Overview

Hortonworks Data Flow (HDF) released version 3.1 on February 1, 2018. HDF 3.1 includes Apache NiFi 1.5.0. NiFi 1.4.0 introduced improved Apache Ranger integration with NIFI-4032. The new integration has a bad RangerNiFiAuthorizer memory leak - NIFI-4925.

Debugging Apache NiFi RangerNiFiAuthorizer Memory Leak

We upgraded our development HDF 3.0 cluster to HDF 3.1 on February 22. After upgrading, we noticed that there was a significant increase in the amount of heap being used. Over teh course of less than a few hours, the heap usage exceeded 95% and the cluster became unresponsive. We started eliminating variables and made sure we hadn’t made any changes to our NiFi flows that had been working with HDF 3.0.

By Tuesday 2/27, we had eliminated all potential confounding variables and started to investigate this as a potential NiFi bug. We gathered a heap dump on one of the nodes and ran an analysis on it. We found the following:

One instance of “org.apache.nifi.authorization.AuthorizerFactory$2” loaded by “org.apache.nifi.nar.NarClassLoader @ 0x3cd41a5c0” occupies 12,250,365,064 (84.18%) bytes. The memory is accumulated in one instance of “java.util.concurrent.ConcurrentHashMap$Node[]” loaded by “".

The heap analysis report showed that the cause of the above message was a ConcurrentHashMap in the RangerNiFiAuthorizer class that had grown uncontrollably. The RangerNiFiAuthorizer class was introduced as part of NIFI-4032. The variable resultLookup was being added to and not necessarily being cleaned up.

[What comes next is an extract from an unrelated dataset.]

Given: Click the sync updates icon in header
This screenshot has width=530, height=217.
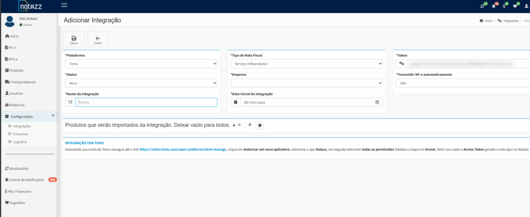Looking at the screenshot, I should [483, 6].
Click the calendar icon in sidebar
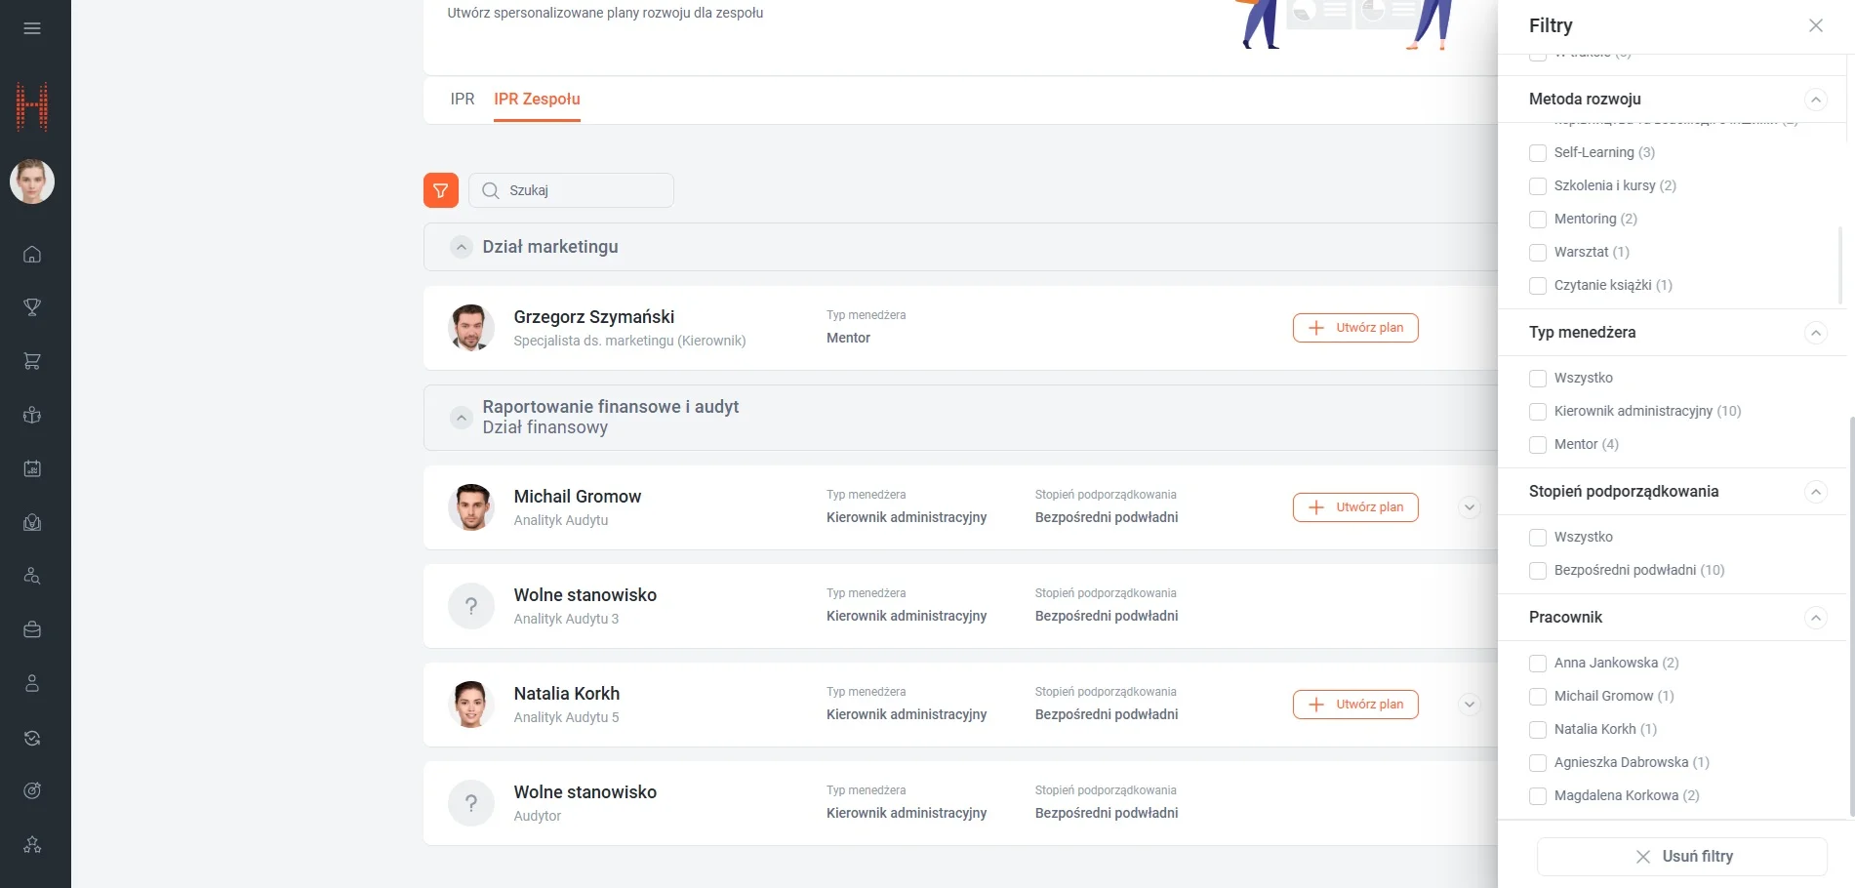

On Wednesday 2/28, we opened a support case with Hortonworks to try to fix this Apache NiFi bug. By Friday 3/2, Hortonworks had identified the issue and was working on a hot fix for us. This is being tracked publically as NIFI-4925.

What is next?

We are looking forward to NIFI-4925 being resolved quickly and applying the hot fix to our environment. A release of Apache NiFi 1.4.x and 1.5.x could also fix the open source versions of Apache NiFi. This could be included in a HDF 3.1.x release as well.